**TRECHO DA PÁGINA:**
%%

A César o que é de César


Na fila de imigração para entrar oficialmente em território argentino, me percebi imediatamente atrás de Chico César, o cantor, filho da Mama África, que sustentou o pequeno garoto como empacotadeira nas Casas Bahia antes dele ficar famoso.

Passava das onze da noite, a fila era curta e logo ele foi chamado pelo oficial da fronteira para apresentar seus documentos. A dois metros, eu observava a cena. Pude ver a bolsinha de documentos do Chico César de onde ele sacou uns papeis, vi o passaporte do Chico César (mas sou míope e infelizmente não consegui ler o nome da mãe pra fazer o fact checking da música), vi o chapeuzinho do Chico César, que ele sacou da cabeça para poder tirar a foto que o oficial registrou. Vi a expressão de apreensão do Chico César enquanto o oficial folheava seu documento. Vi também, depois de alguma interação em portunhol que não consegui entender, o Chico César ficar na pontinha dos pés para alcançar o microfone da cabine blindada e aproximar o rosto, bem pertinho do vidro e oferecer uma canja para o oficial, cantarolando à capela: “Quando não tinha nada, eu quis; Quando tudo era ausência, esperei; Quando tive frio, tremi; Quando tive coragem, liguei…”.

%%

**REQUISITO A:**
Transcreva do trecho da página a passagem entre "Na fila de imigração" e "dele ficar famoso.", inclusive.
**REQUISITO B:**
Responda, com base no trecho da página:
(i) Em que fila Chico César estava?
(ii) Que horas eram, aproximadamente?
(iii) O que Chico César tirou da cabeça para a foto feita pelo oficial?

**EXTRATO DE DADOS:**
%%

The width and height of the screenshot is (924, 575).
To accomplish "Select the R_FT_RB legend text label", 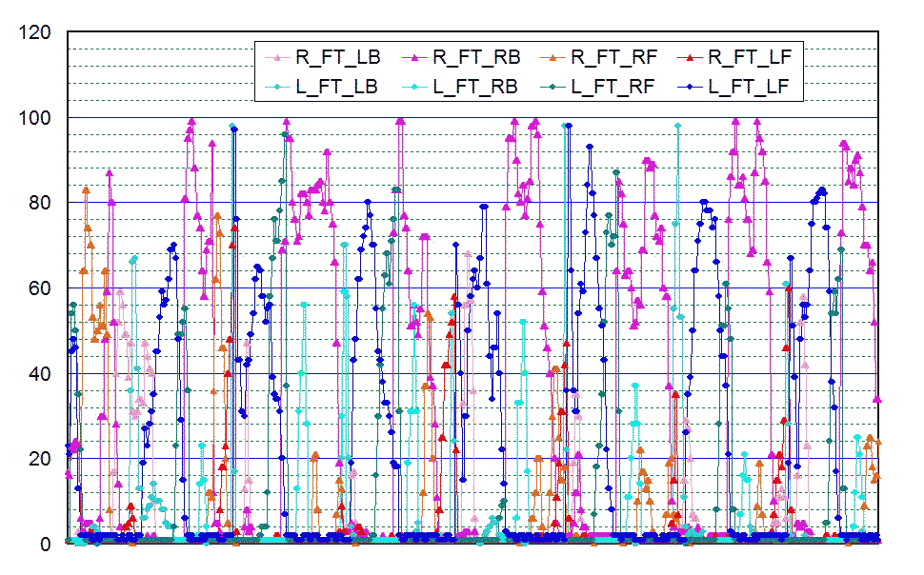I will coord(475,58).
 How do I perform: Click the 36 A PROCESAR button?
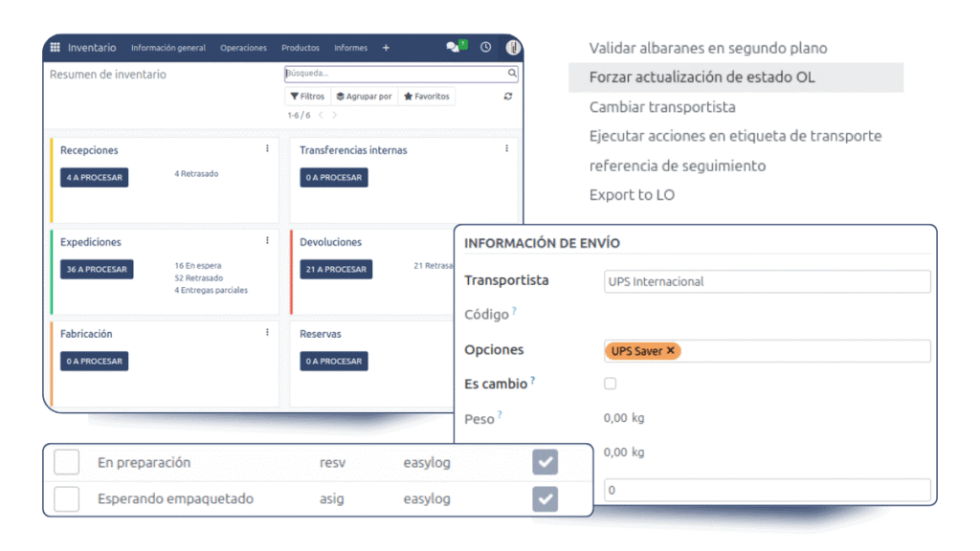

%%

**RESPOSTA COMPLETA A:**
Na fila de imigração para entrar oficialmente em território argentino, me percebi imediatamente atrás de Chico César, o cantor, filho da Mama África, que sustentou o pequeno garoto como empacotadeira nas Casas Bahia antes dele ficar famoso.

**RESPOSTA COMPLETA B:**
(i) Na fila de imigração para entrar oficialmente em território argentino.
(ii) Passava das onze da noite.
(iii) O chapeuzinho.